Twenty-year anniversary of the Mars Express: Planetary researchers at Freie Universität Berlin publish color mosaic of Mars with never before seen detailsTwenty years ago to the day, the European space probe Mars Express began its journey to Earth’s "red" neighbor. Since then, it has been collecting images and data on Mars that can be used to draw important conclusions about the planet’s composition and the history of its climate. Mars Express is considered one of the most successful missions ever sent to Earth’s neighboring planet. Among the instruments on board the probe is a High Resolution Stereo Camera (HRSC), developed by the German Institute of Planetary Research (DLR). To celebrate the twenty-year anniversary of the space probe’s launch, researchers at Freie Universität Berlin and DLR have published a new mosaic image of the surface of Mars, featuring details that have never been seen before.
The special camera used on Mars Express was developed in Germany and provides insight into the complex composition of the materials that make up the surface of what was always considered to be our "red" neighboring planet. According to researchers from the Planetary Sciences and Remote Sensing group at Freie Universität Berlin’s Institute of Geological Sciences, the color information that these images provide is unparalleled. Based at Freie Universität Berlin, the research project was made possible thanks to the support of the DLR as part of the funding program 50 OO 2204, carried out on behalf of the German Federal Ministry for Economic Affairs and Climate Action.
Since its launch on June 2, 2003, Mars Express has provided a consistent supply of images of Mars.
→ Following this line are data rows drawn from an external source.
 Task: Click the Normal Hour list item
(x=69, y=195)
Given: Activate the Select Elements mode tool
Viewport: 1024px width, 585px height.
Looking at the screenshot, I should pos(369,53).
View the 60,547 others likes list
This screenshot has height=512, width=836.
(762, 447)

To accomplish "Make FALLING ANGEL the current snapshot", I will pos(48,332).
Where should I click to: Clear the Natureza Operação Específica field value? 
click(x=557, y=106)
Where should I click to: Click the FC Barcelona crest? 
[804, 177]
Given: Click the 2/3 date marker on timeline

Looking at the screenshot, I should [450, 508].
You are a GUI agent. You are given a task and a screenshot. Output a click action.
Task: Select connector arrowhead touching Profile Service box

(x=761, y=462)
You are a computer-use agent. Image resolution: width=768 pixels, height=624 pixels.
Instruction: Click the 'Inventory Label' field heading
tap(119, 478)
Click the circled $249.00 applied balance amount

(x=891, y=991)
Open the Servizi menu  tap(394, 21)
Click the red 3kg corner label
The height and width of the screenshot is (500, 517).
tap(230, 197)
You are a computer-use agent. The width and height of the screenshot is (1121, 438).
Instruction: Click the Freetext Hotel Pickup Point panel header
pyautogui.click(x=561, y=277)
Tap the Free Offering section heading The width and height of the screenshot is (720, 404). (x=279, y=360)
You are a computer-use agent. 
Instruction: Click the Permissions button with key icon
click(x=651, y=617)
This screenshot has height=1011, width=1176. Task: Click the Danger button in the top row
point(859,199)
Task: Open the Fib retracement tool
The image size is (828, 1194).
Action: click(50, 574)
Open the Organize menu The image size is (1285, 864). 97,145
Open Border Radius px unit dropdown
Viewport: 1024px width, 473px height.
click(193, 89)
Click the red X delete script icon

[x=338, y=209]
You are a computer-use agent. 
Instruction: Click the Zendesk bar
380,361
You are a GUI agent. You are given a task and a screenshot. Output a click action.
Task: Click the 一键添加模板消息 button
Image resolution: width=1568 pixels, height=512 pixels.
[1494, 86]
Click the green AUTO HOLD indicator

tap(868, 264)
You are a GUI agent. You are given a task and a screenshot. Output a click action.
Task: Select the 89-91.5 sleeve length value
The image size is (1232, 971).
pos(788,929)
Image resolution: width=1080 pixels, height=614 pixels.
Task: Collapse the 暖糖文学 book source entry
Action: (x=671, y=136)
The data that the HRSC has delivered has led to several new findings over the past years. The team behind the camera’s development was led by physicist Professor Gerhard Neukum, who sadly passed away in 2014. The idea behind the project was to carry out a global mapping of Mars in color and stereo and with a high resolution of 12 m per pixel. The HRSC was first installed on the Russian probe Mars 96, which failed to orbit and burned up on reentry to the Earth’s atmosphere. This unfortunate event did not deter Professor Neukum. As director of the DLR’s Institute of Planetary Research in Adlershof, Berlin, he was one of the key players behind the European Space Agency’s (ESA) decision to send its first research probe to another planet. Professor Neukum moved to Freie Universität Berlin in 2002, where he established the university’s planetary sciences and remote sensing disciplines.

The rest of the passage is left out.